Archive for November, 2009

Using MySQL INNER JOIN in CakePHP Pagination

First of all, I've got to hand it over to Matt he really did a BBBIIIGGG favor to the CakePHP community by publishing his guide to advanced CakePHP Techniques. This guide / book will give a great insight into the framework to anyone who is a seasoned programmer and is picking up Cake for the first or so time. And I'm going to be floating ideas to compliment the advanced techniques and all in all promote good programming practices of what I'm aware of.

Now, I've seen a lot of shitty code when it comes to CakePHP. Yes, I've even seen mysql_query() calls in views ! ... yes, I've lived that day and kept my sanity in tact. But I can't blame the programmers too because obviously they were newbies and were under a lot of pressure to "get things going" by their blood sucking employers. Anyhoo ... this might be the subject of another post, BUT I really had to get it out of my system ... *phew* ... feel so light now :)

So, MySQL INNER JOINS ... when should you use them ? - simple answer: when you want to filter out data in your result set. And it's quicker than filtering out results in the "WHERE" clause. Don't have any metrics to show to support this conclusion right now, but I speak in the light of many tests I've conducted on large datasets. A more simpler theory is that the "WHERE" clause needs to filter out a lot more rows in a result-set obtained as a result of using "LEFT JOIN". CakePHP's logic however is sound to use LEFT JOIN as the intention is not to filter out the records, it's merely to include whichever records belongs to the conditions you supply.
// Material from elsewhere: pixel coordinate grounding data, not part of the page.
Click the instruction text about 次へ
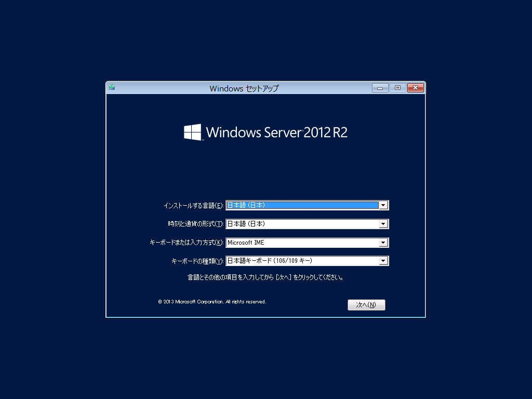 click(x=266, y=277)

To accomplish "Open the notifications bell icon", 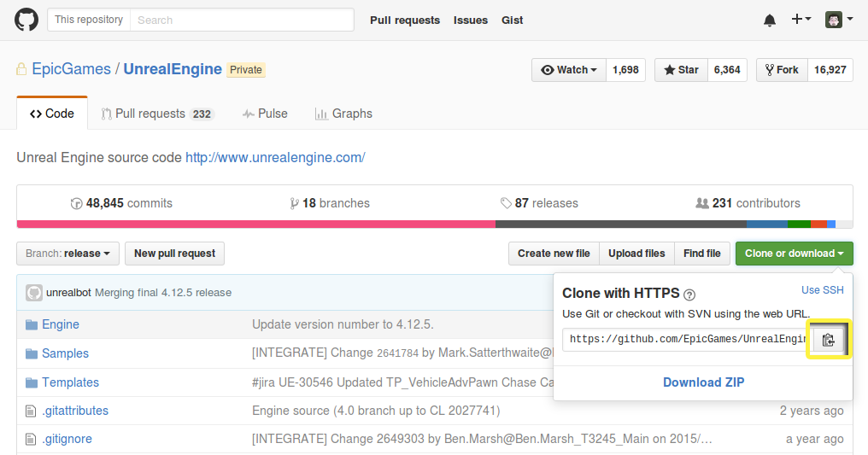I will (x=770, y=20).
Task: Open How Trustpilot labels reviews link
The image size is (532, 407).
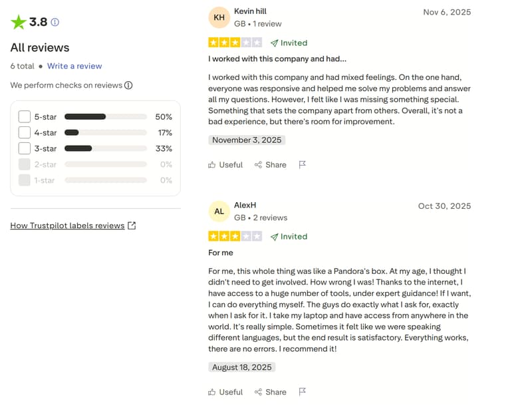Action: [x=67, y=225]
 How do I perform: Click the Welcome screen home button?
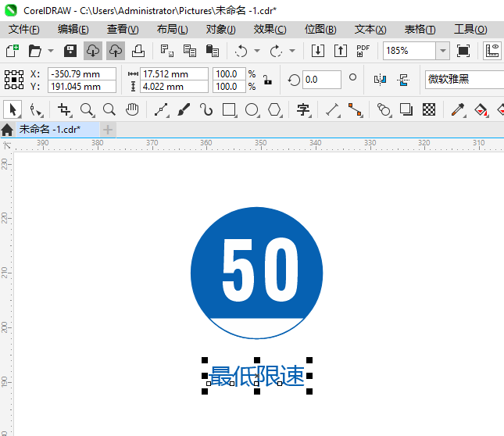(8, 129)
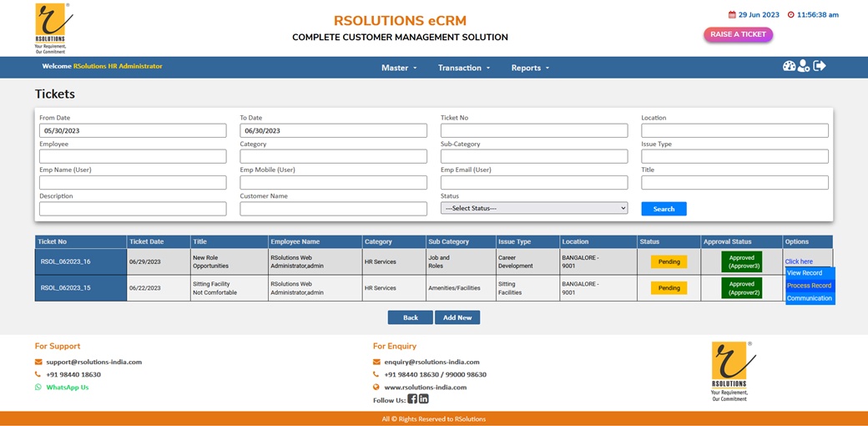Image resolution: width=868 pixels, height=426 pixels.
Task: Expand the Master menu
Action: tap(399, 68)
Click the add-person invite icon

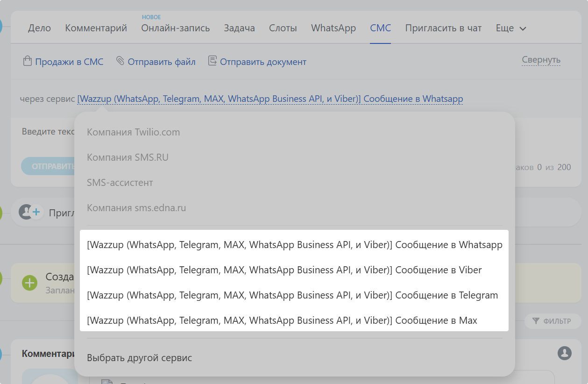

That's why it's "Containable" behavior is so cool (special thanks to Felix on that for maturing it and making a part of the Cake's core).

The more you familiarize yourself with Cake's datasource classes the better. The most excellent example was published on the bakery by Nate on how to use JOINs in CakePHP. I think this should be made part of the documentation too. This could actually make you get rid of "overriding" Controller::paginate() function. When you come to know about the flexibility offerred by the datasource class you love it even more :P - a simple example:

  1.  
  2. class PostsController extends AppController {
  3.  
  4. public function by_tag ( $tag ) {
  5. /**
  6.   * This will fetch Posts tagged $tag (say, 'PHP')
  7.   */
  8. $this->paginate['Post'] = array(
  9. 'limit' => 10
  10. , 'contain' => ''
  11. , 'conditions' => array(
  12. 'Post.published' => 1
  13. )
  14. , 'fields' => array('Post.*', 'Tag.*')
  15. , 'joins' => array(
  16. 'table' => 'posts_tags'
  17. , 'type' => 'INNER'
  18. , 'alias' => 'PostTag'
  19. , 'conditions' => array(
  20. 'Post.id = PostTag.post_id'
  21. )
  22. )
  23. , array(
  24. 'table' => 'tags'
  25. , 'alias' => 'Tag'
  26. , 'type' => 'INNER'
  27. , 'conditions' => array(
  28. "PostTag.tag_id = Tag.id AND Tag.name = '$tag'"
  29. )
  30. )
  31. )
  32. );
  33.  
  34. $data = $this->paginate('Post');
  35. $this->set(compact('data'));
  36. }
  37. }
  38.  

This is just a simple example of what you can achieve by adding simple joins in your Model::find() conditions and of course in the paginate part. I've stretched it a bit further. I've actually used sub-queries and sub-joins, really complex stuff when paginating some complex data sets. Thanks to the 'joins' I never had to override the Controller::paginate() method ever. Just for the sake of example, let's say I want to retrieve posts tagged in 'PHP' and 'CakePHP' written by users who have a rating above 3. Of course this can be done in other ways, here is one using a sub-query join in CakePHP elegantly:

  1.  
  2.  
  3. // work this out wherever you want it - in your model or controller
  4. // but if I were you, I'd put this in my model
  5.  
  6. $join = "SELECT posts.id AS POST_ID FROM posts JOIN authors ON (posts.author_id = authors.id)";
  7. $join = $join.' '."JOIN users_ratings ON (authors.user_id = users_ratings.user_id AND users_ratings.rating > 3)"
  8. $join = $join.' '."WHERE 1=1";
  9.  
  10. // in your controller
  11. $this->paginate['Post'] = array(
  12. 'limit' => 10
  13. , 'contain' => ''
  14. , 'conditions' => array(
  15. 'Post.published' => 1
  16. )
  17. , 'fields' => array('Post.*', 'Tag.*')
  18. , 'joins' => array(
  19. 'table' => 'posts_tags'
  20. , 'type' => 'INNER'
  21. , 'alias' => 'PostTag'
  22. , 'conditions' => array(
  23. 'Post.id = PostTag.post_id'
  24. )
  25. )
  26. , array(
  27. 'table' => 'tags'
  28. , 'alias' => 'Tag'
  29. , 'type' => 'INNER'
  30. , 'conditions' => array(
  31. "PostTag.tag_id = Tag.id AND Tag.name IN('PHP', 'CakePHP')"
  32. )
  33. )
  34. , array(
  35. 'table' => '('.$join.')'
  36. , 'alias' => 'FILTERED_RESULTS'
  37. , 'type' => 'INNER'
  38. , 'conditions' => array(
  39. "Post.id = FILTERED_RESULTS.POST_ID"
  40. )
  41. )
  42. )
  43. );
  44.  

And this will elegantly filter out the posts you need :P

Conclusion:  you can really write any kind of a query and really devise a condition based system that would add filters auto-magically. (I will present such a system in another post) - Remember, CakePHP is all about auto-magic ! ... which is actually the culmination of "convention over configuration" so use it to the fullest !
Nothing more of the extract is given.